Lets talk pizza. I think pizza is one food that most people like, and many people love. I’ve been losing weight and I haven’t given up pizza, and you don’t have to give up pizza either. I’m going to share with you how to make your own healthy pizza, how to order a healthy pizza delivered to you and finally what happens who you end up having pizza in an uncontrolled situation (like traveling or out with friends).
The photo above shows the building blocks for a healthy pizza. The crust in the picture came from Target, but I’m sure there are lots of options that are just as good. The key here is that it is thin. A big fluffy crust is going to add a lot of calories. If you look at the bottom right hand corner, 1/4 of the crust is 170 calories. When I make pizza, my wife and I eat the whole thing, so we are each getting 340 calories from the crust. The sauce can be about any brand, but be sure to read the calorie and fat count. I’ll often pick up two jars just so I can compare, because not all brands are the same. The cheese is Kraft Fat Free Mozzarella, this is the biggest key, the fat free cheese is what allows me to eat half this pizza and still have a healthy meal. My wife like the reduced fat parmesan from Kraft, so I use a little too. I then add fresh basil, whatever veggies we have on hand that work well on a pizza and grilled chicken breast. (other lean meats are fine too, just be smart about it)
Now, let me tell you what I do not add, ever. OIL – the directions call for it, you don’t need it, you won’t miss it, skip it completely.
I’ll also add that my wife found an aluminum pizza baking disk at Dollar Tree for $1 (anyone not familiar with dollar tree, that is how they work, everything is $1). It is great and this pizza fits perfectly on it and it makes clean up so easy. We buy the Fat Free shredded cheese when they go BOGO at our local grocery store. For example, they were BOGO last week, so we bought 3 and got 3 bags more for free. They make it in Cheddar too, which is great for things like tacos and quesadillas.
I tend to order from Papa John’s more than anyone else. Their pizzas come less greasy than some of their competitors. Here are a couple things to remember: veggies are your friend, pineapple is cool if you like it on pizza, grilled chicken is a great pizza topping, avoid sausage and pepperoni (if you love pepperoni, think about getting a bag of turkey pepperoni and adding it yourself.) Papa John’s has a light cheese option (meaning they give you less cheese, not that the cheese is healthier).

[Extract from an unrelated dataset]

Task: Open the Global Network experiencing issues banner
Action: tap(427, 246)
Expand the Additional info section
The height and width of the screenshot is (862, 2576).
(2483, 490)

Papa John’s is big into sponsoring sports teams, and often have a code for 50% off the day after a win, for example if you live in Tampa, the code “USFWins” gets you 50% off the day after a USF win in football or basketball. A google search will help you find codes for the teams near you.

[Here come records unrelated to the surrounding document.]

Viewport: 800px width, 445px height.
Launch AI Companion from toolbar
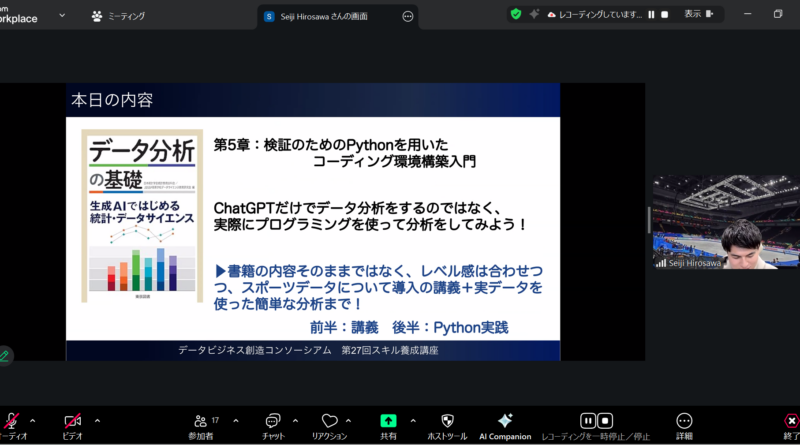tap(505, 426)
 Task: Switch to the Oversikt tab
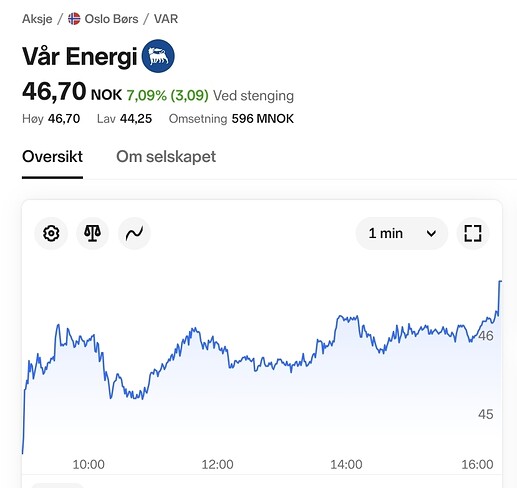click(52, 157)
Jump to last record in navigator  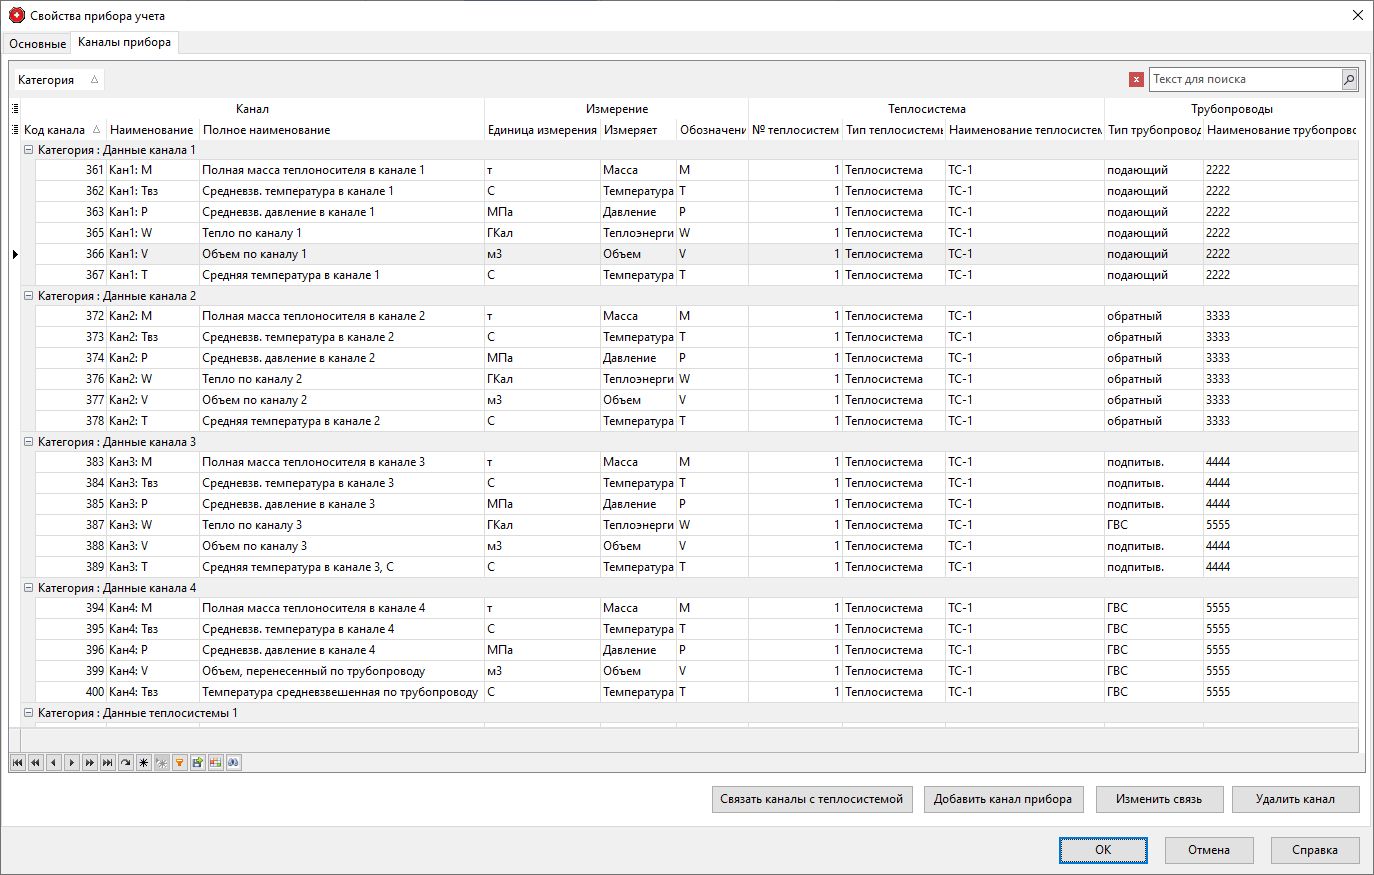coord(107,762)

Sometimes we are in less control. For example, I took my wife to Chicago for our anniversary in May of 2019. Well, if I am in Chicago, I am going to get a Lou Malnati’s deep dish Chicago pizza. There is no trick to make it healthy, so you just have to manage your day and your portions. Things I might do include, making sure that my other meals that day are lighter, predetermining how much pizza I am going to eat (for example, go with 3 other people, get a small and know we only get 1/4 of it each,) and trying to go when I am not looking for a big meal (lunch instead of dinner).
One last thing, say I’m out with friends and we go somewhere to get pizza and there aren’t any healthy options, get a slice, but try to use a few napkins to remove extra grease from the top of the pizza and the crust. You may be able to take an unhealthy slice and make it ok, but simply blotting off the extra grease.